Decreto de calamidade pública em Manaus é aprovado por unanimidade na ALE-AM

Agora órgãos e entidades administração municipal ficam autorizados em adotar imediatamente as medidas administrativas necessárias ao enfrentamento da Covid-19.
26/03/2020 14h54 - Atualizado em 26/03/2020 14h57

Foto: Divulgação


Redação AM POST*

Diante da pandemia do novo coronavírus, deputados votaram, nesta quinta-feira, 26, favorável ao Projeto da Prefeitura de Manaus que decreta Estado de Calamidade Pública no município. A proposta foi aprovada por unanimidade.

O decreto 4.787 foi publicado na edição eletrônica do Diário Oficial do Município (DOM) de segunda-feira, 23, e, conforme estabelece o artigo 65 da Lei de Responsabilidade Fiscal, precisava passar pela aprovação dos deputados estaduais.

“Esse instrumento (Estado de Calamidade Pública) precisava do aval dos deputados estaduais. O decreto encaminhado pelo prefeito Arthur Neto tem validade até 31 de dezembro deste ano, porque assim estabelece a LRF. Isso diz respeito ao limite de gastos e obviamente que diante de um Estado de Calamidade, você terá gastos maiores do que teria numa situação de normalidade”, explicou o deputado estadual Serafim Corrêa (PSB), que pediu, no início da sessão virtual desta quinta, que a medida fosse votada em regime de urgência.
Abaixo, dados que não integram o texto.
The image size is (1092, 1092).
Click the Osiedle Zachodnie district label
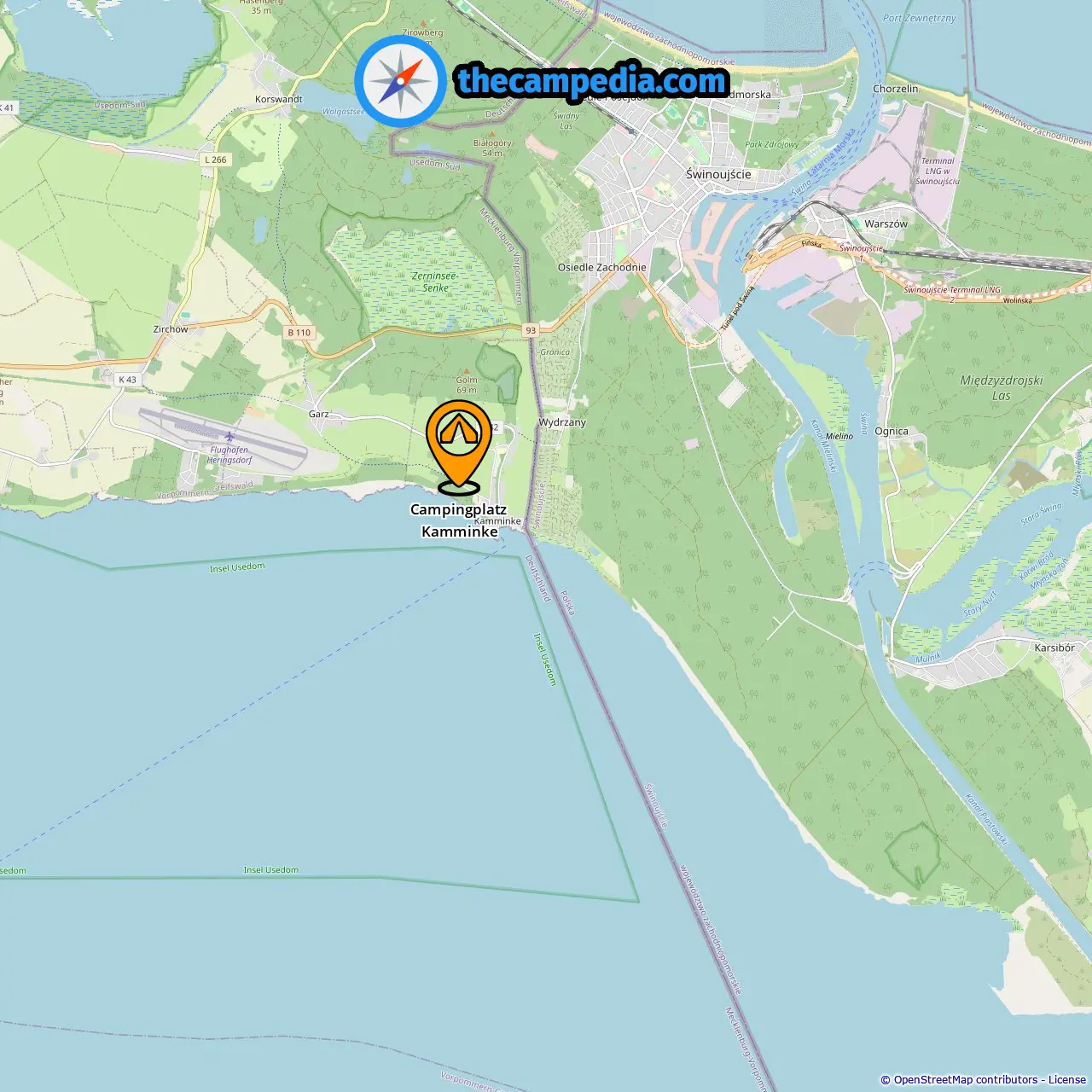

Com a aprovação do decreto, segundo Serafim, é garantido ao Executivo Municipal a suspensão de prazos e cumprimento de resultados fiscais e limitação de empenhos definidos pela Lei de Responsabilidade Fiscal, pelo período em que durar a pandemia.

“Eu já fui prefeito de Manaus e sei o quanto é difícil para o município enfrentar dificuldades semelhantes a essa. E eu não enfrentei nenhuma com essa dificuldade toda, as minhas foram bem menores, mas imaginando as dificuldades atuais eu me apressei a pedir ao presidente da Casa, deputado Josué Neto, que colocasse em votação ainda hoje para que essa página seja virada e a gente possa seguir em frente”, disse Serafim.

De acordo com a Prefeitura de Manaus, com o decreto de calamidade pública, “os órgãos e entidades administração municipal ficam autorizados em adotar imediatamente as medidas administrativas necessárias ao enfrentamento da Covid-19, sobretudo na questão financeira e em compras emergenciais”.

Segundo o Executivo Municipal, ficam mantidas todas as disposições do decreto de Situação de Emergência, adotado pelo governo municipal, em 13 de março.

De acordo com matéria distribuída pela Semcom, para decretar o Estado de Calamidade Pública, Arthur Neto considerou: o reconhecimento da situação de pandemia pela Organização Mundial de Saúde (OMS); o reconhecimento de calamidade pública em todo o território nacional, aprovado pelo Senado; e o reconhecimento, pelo Ministério da Saúde, de estado de transmissão comunitária – quando já não é mais possível detectar a origem do contágio – do novo coronavírus em todo o país; assim como o próprio decreto municipal, de 13 de março deste ano, que decreta estado de emergência no município.